With the pictures left out, print exactly the lines below that run from the one containing "How do I perform: Click the" through the one containing "Task: Open the Today tab".

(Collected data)

Start of Block

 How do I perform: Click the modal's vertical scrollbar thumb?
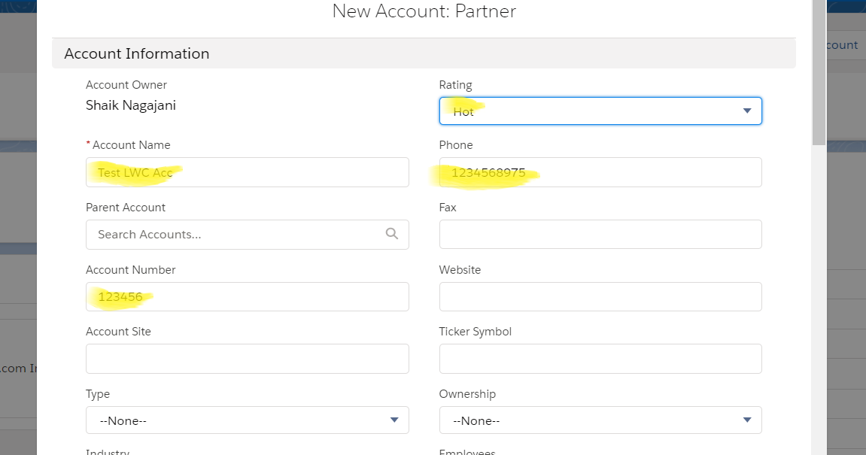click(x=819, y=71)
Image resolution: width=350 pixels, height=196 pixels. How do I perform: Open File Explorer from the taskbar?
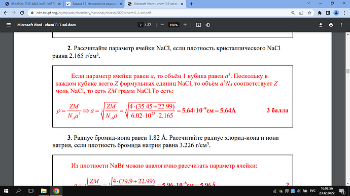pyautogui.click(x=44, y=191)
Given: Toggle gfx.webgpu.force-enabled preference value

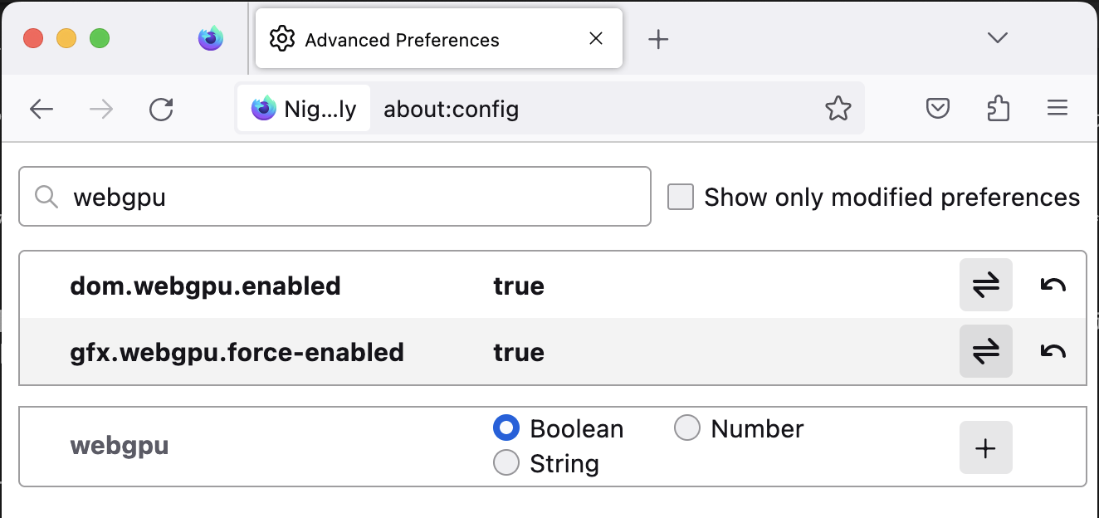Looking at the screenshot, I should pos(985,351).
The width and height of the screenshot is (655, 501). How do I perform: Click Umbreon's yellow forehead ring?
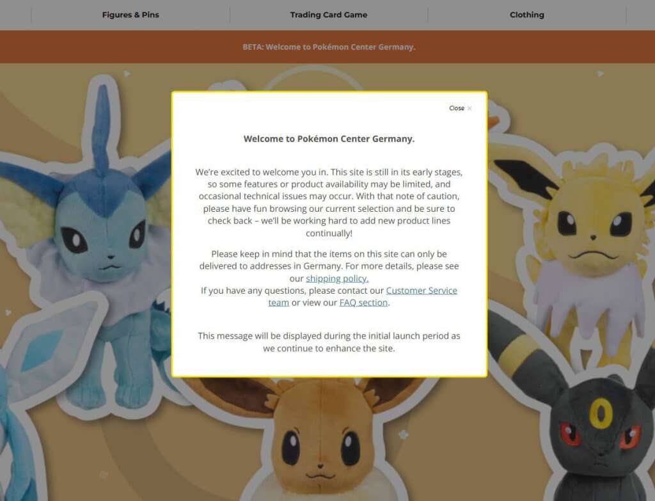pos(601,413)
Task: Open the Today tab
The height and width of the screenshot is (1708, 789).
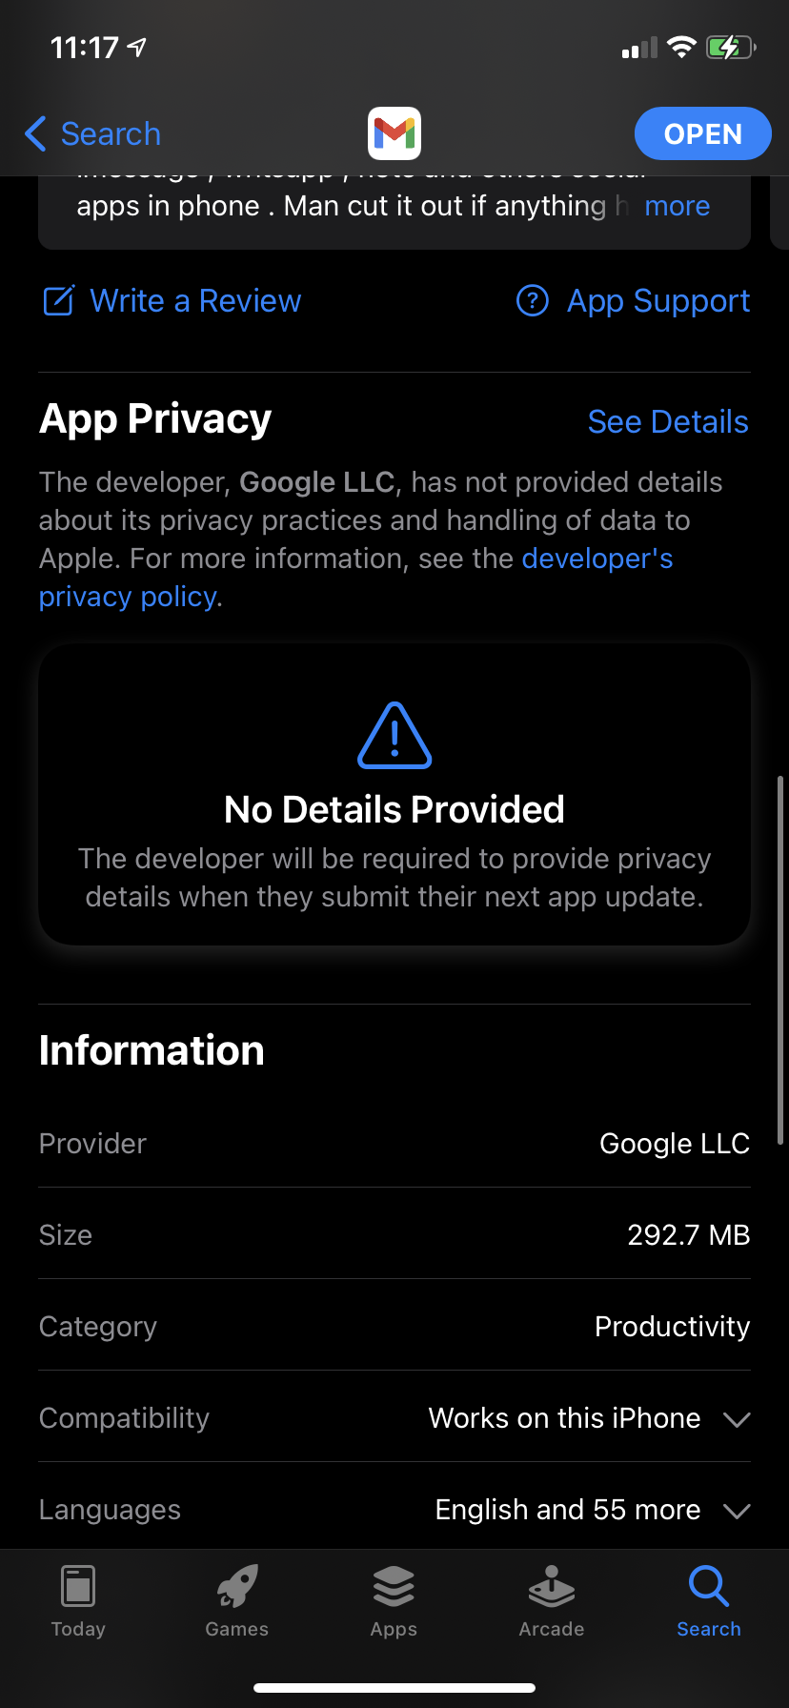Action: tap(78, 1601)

End of Block
Start of Block

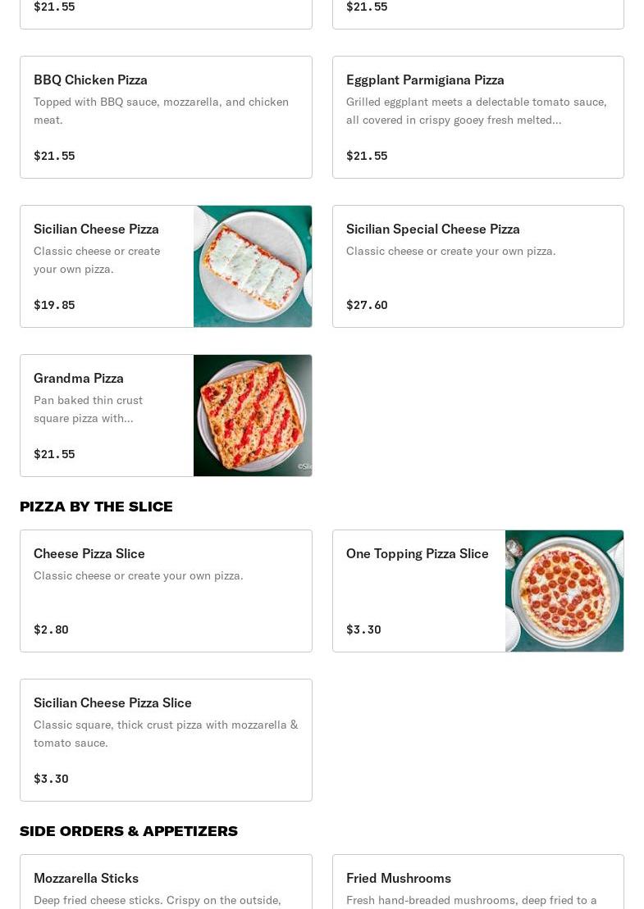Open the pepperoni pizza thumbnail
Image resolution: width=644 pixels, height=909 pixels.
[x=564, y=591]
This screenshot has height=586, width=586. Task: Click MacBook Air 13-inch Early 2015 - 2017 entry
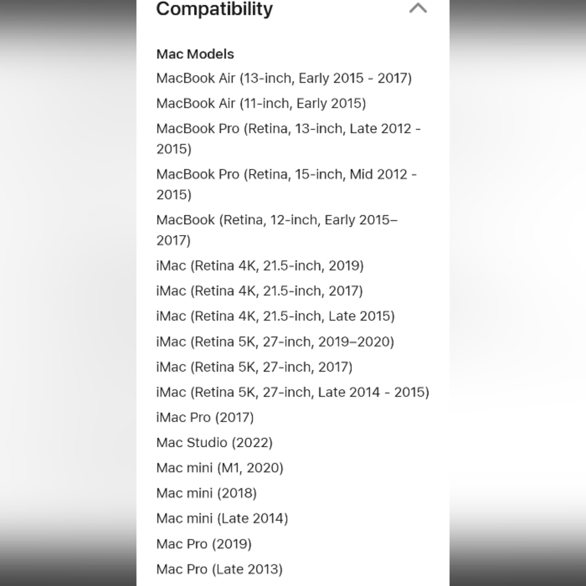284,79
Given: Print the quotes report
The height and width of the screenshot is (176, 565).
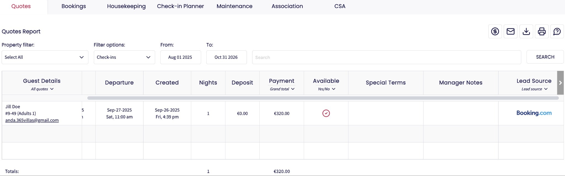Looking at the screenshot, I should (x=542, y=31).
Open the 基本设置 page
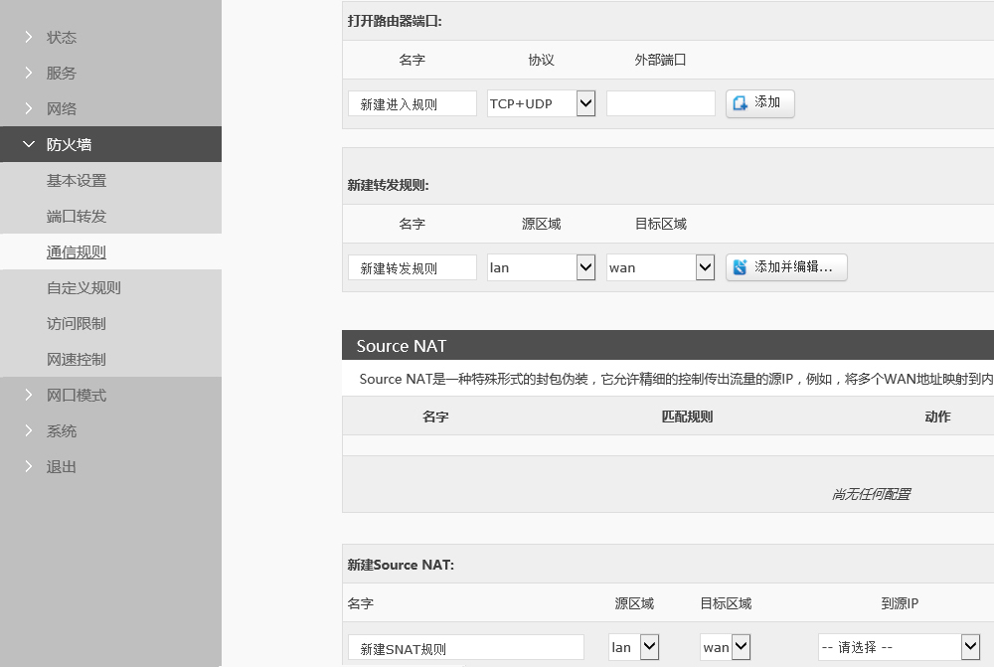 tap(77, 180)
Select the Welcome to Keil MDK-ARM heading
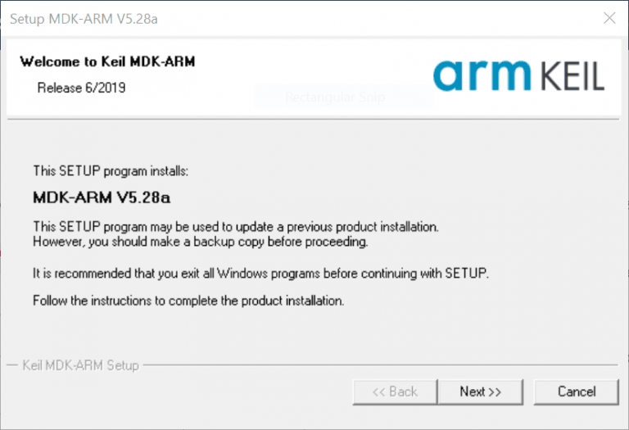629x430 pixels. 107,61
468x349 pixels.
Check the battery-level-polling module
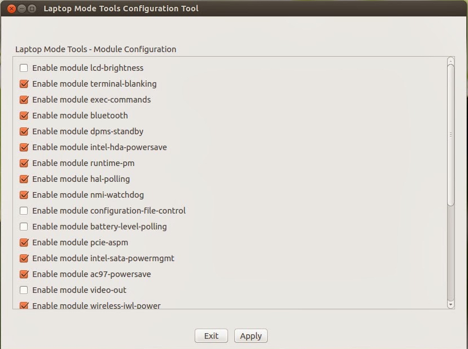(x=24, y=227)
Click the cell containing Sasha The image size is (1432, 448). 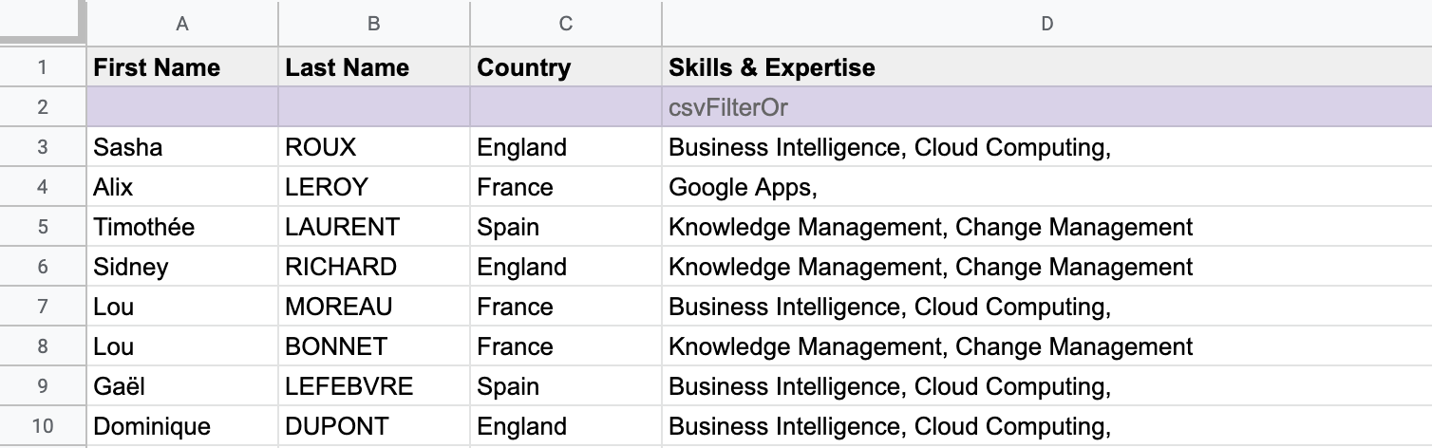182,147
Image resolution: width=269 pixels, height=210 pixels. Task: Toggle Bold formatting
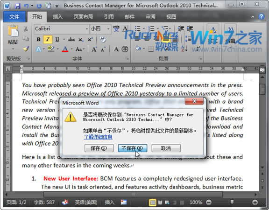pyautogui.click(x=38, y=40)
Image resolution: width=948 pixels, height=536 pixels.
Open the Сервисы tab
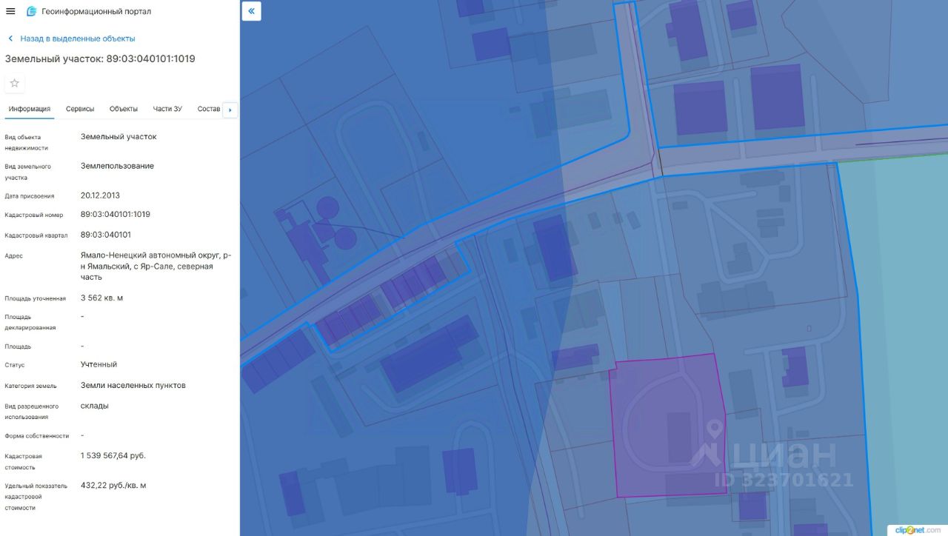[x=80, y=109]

End of Block

**Result of this exercise:**
 How do I perform: Click the modal's vertical scrollbar thumb?
click(x=819, y=71)
Image resolution: width=350 pixels, height=196 pixels. How do I perform: Open File Explorer from the taskbar?
pyautogui.click(x=44, y=191)
Given: Toggle gfx.webgpu.force-enabled preference value

Looking at the screenshot, I should pos(985,351).
The width and height of the screenshot is (655, 501). How do I perform: Click Umbreon's yellow forehead ring?
pos(601,413)
Task: Open the Today tab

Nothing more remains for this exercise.